• Your instructions:
Pull every line from the records that has the word "chevron" in it.

[Saved data entries]
>>

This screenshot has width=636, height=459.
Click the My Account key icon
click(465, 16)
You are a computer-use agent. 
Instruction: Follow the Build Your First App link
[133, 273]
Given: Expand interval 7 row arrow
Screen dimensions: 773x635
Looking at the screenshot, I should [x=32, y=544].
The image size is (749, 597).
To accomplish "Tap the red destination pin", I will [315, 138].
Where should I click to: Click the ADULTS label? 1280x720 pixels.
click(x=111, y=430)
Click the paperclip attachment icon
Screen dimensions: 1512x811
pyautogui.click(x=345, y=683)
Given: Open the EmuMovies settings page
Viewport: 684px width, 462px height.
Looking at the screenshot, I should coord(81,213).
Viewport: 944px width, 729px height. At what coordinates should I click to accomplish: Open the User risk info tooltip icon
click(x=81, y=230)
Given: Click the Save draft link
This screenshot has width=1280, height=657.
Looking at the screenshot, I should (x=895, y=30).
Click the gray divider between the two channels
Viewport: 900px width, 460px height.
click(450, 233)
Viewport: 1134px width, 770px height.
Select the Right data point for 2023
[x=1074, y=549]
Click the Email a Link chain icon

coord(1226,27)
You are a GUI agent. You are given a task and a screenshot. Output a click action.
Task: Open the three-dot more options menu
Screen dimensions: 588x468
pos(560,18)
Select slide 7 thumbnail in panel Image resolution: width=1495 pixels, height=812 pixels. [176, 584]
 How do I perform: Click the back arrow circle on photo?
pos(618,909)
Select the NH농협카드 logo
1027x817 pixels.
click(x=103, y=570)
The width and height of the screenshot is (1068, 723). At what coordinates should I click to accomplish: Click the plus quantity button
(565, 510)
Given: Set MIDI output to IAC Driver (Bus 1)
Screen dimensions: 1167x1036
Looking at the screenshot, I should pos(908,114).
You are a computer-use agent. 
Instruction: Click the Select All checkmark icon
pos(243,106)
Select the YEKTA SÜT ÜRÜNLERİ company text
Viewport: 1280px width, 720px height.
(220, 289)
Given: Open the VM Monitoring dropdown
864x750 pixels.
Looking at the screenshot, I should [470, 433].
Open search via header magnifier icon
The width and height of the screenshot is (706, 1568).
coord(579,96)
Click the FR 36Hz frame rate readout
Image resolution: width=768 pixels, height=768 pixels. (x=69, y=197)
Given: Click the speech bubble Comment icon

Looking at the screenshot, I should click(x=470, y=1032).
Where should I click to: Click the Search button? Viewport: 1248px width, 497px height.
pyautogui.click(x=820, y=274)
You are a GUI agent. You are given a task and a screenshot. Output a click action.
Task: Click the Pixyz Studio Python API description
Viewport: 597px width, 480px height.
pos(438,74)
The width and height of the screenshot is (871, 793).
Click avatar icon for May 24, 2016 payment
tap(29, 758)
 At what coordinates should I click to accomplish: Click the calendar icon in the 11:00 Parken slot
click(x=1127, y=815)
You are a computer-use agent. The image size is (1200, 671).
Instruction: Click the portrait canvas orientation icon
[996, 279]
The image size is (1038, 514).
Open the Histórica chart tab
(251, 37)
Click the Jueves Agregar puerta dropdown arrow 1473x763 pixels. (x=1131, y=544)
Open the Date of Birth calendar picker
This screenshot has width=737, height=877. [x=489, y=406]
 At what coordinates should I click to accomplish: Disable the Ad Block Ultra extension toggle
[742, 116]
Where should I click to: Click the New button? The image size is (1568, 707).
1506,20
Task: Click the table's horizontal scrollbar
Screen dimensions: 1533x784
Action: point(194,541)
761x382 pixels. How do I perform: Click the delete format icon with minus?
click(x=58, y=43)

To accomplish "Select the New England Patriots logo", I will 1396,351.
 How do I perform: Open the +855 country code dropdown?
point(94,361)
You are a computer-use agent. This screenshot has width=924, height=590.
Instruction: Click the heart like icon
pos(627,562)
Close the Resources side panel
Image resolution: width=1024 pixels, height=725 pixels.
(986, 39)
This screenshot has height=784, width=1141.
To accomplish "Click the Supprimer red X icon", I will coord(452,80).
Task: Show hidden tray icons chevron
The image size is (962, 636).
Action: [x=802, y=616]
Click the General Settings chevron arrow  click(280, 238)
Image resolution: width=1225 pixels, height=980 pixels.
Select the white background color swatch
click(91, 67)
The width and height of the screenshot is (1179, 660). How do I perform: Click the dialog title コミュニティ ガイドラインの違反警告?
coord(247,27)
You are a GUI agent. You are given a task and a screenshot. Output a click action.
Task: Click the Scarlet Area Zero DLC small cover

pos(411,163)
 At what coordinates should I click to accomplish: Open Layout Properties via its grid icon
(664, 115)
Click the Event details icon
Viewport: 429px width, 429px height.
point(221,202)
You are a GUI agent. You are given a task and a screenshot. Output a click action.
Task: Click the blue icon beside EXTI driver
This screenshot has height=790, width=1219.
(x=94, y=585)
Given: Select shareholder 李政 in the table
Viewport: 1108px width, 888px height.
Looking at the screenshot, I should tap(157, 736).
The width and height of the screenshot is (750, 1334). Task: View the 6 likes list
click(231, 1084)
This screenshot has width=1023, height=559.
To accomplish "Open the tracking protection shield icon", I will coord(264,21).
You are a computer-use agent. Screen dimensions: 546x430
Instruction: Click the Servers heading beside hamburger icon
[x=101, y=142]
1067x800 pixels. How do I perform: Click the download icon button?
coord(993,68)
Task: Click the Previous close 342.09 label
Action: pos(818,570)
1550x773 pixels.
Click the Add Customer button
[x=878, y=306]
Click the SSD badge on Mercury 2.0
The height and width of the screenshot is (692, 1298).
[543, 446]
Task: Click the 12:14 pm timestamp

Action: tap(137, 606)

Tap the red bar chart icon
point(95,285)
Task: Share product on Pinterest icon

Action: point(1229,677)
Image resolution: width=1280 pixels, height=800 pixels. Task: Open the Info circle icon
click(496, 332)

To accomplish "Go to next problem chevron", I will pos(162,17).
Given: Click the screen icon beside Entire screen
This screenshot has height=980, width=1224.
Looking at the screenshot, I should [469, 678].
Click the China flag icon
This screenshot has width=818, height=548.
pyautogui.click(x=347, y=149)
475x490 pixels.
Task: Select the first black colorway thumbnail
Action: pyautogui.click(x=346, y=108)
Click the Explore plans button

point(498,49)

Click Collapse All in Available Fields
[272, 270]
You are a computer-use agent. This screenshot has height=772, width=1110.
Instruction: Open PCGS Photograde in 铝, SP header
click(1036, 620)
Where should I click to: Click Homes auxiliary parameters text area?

<<

• Your solution:
Task: Show hidden tray icons chevron
Click the General Settings chevron arrow  click(280, 238)
To accomplish "Go to next problem chevron", I will pos(162,17).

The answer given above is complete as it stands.